One can be literally ‘scared to death’: study - Pakistan Today

One can be literally ‘scared to death’: study

  • Stressful situations may lead to bacteria entering the bloodstream, triggering a heart attack

 

It’s a phrase we’ve all used without a second thought – but scientists have now revealed it really is possible to be scared to death.

A new study has found the reason why stressful situations trigger heart attacks – and it’s all down to a link between stress hormones and bacteria, reports Mail Online.

Certain hormones are released when people experience sudden emotional shock, stress or over-exertion.

These hormones shift bacteria that normally cling to the arteries, causing plaque deposits to enter the blood stream without warning.

This could cause a blockage resulting in a heart attack, according the study, published in mBio, a journal of the American Society for Microbiology.
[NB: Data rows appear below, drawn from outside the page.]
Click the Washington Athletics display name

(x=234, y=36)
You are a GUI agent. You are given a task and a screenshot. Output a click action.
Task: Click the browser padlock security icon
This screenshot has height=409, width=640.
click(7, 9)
David Davies of Binghamton University, New York, who co-authored the study, said: ‘Heart attack and stroke often occur following an event where elevated levels of catecholamine hormones are released into the blood and tissues, such as during sudden emotional shock or stress, sudden exertion or over-exertion.’
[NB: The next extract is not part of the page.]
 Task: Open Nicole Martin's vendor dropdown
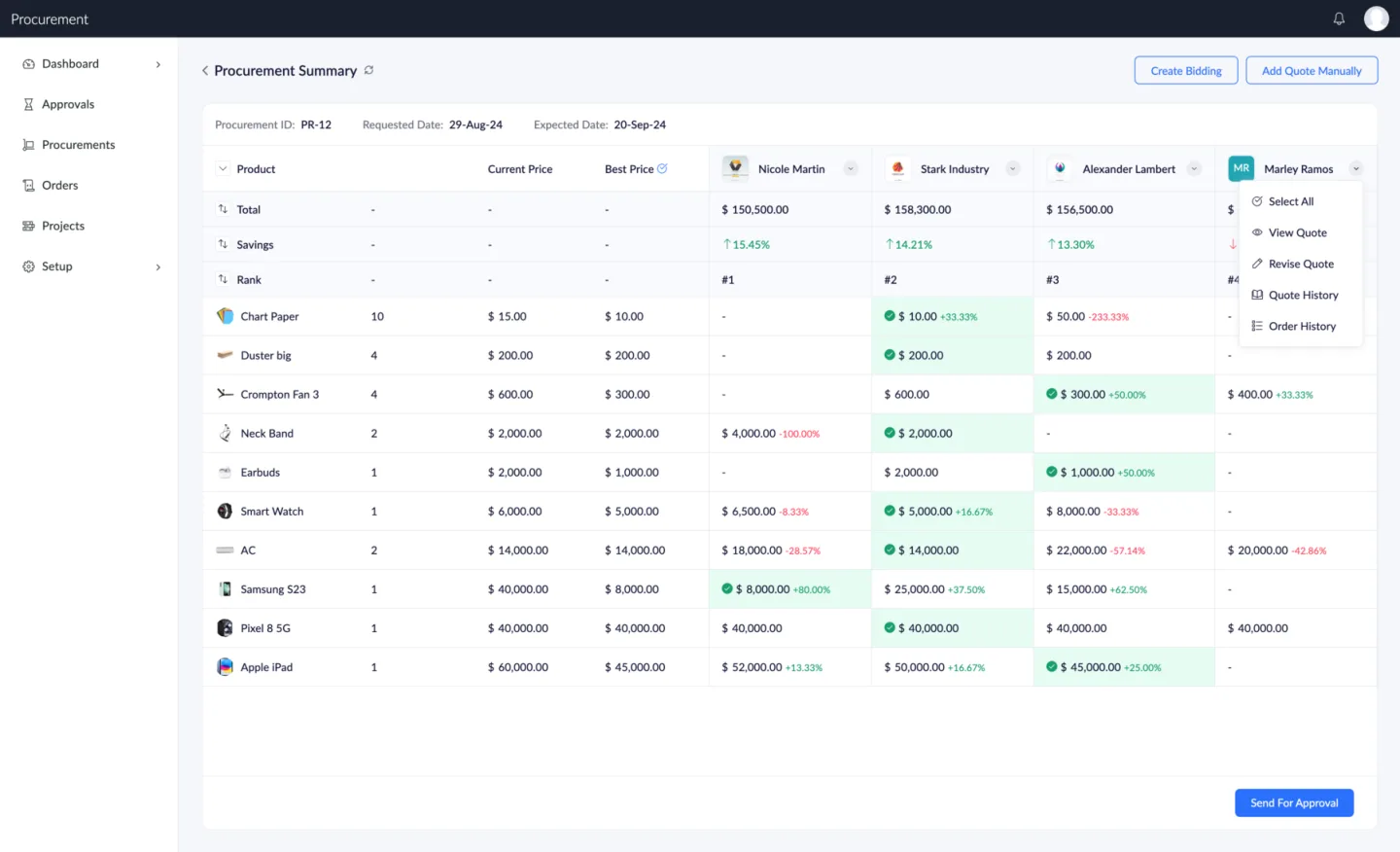coord(851,168)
During the study, scientists grew bacteria from diseased arteries taken from patients suffering from atherosclerosis, a build-up of fatty deposits in the arteries.

They found multiple bacterial species living as biofilms – thin sheets of bacteria – in the walls of every plaque-covered artery tested.

Managing bacteria may be important as keeping an eye on cholesterol with patients with atherosclerosis, the study suggests.

Previous research has found that the stress of natural disasters such as hurricanes and earthquakes can also trigger heart problems.

A condition known as takotsubo cardiomyopathy, also known as broken heart syndrome, is where the heart muscle becomes temporarily enlarged and weakened.

It is often triggered by extreme physical or emotional stress – for example, being in a car accident or losing a child or spouse, researchers at the University of Arkansas found.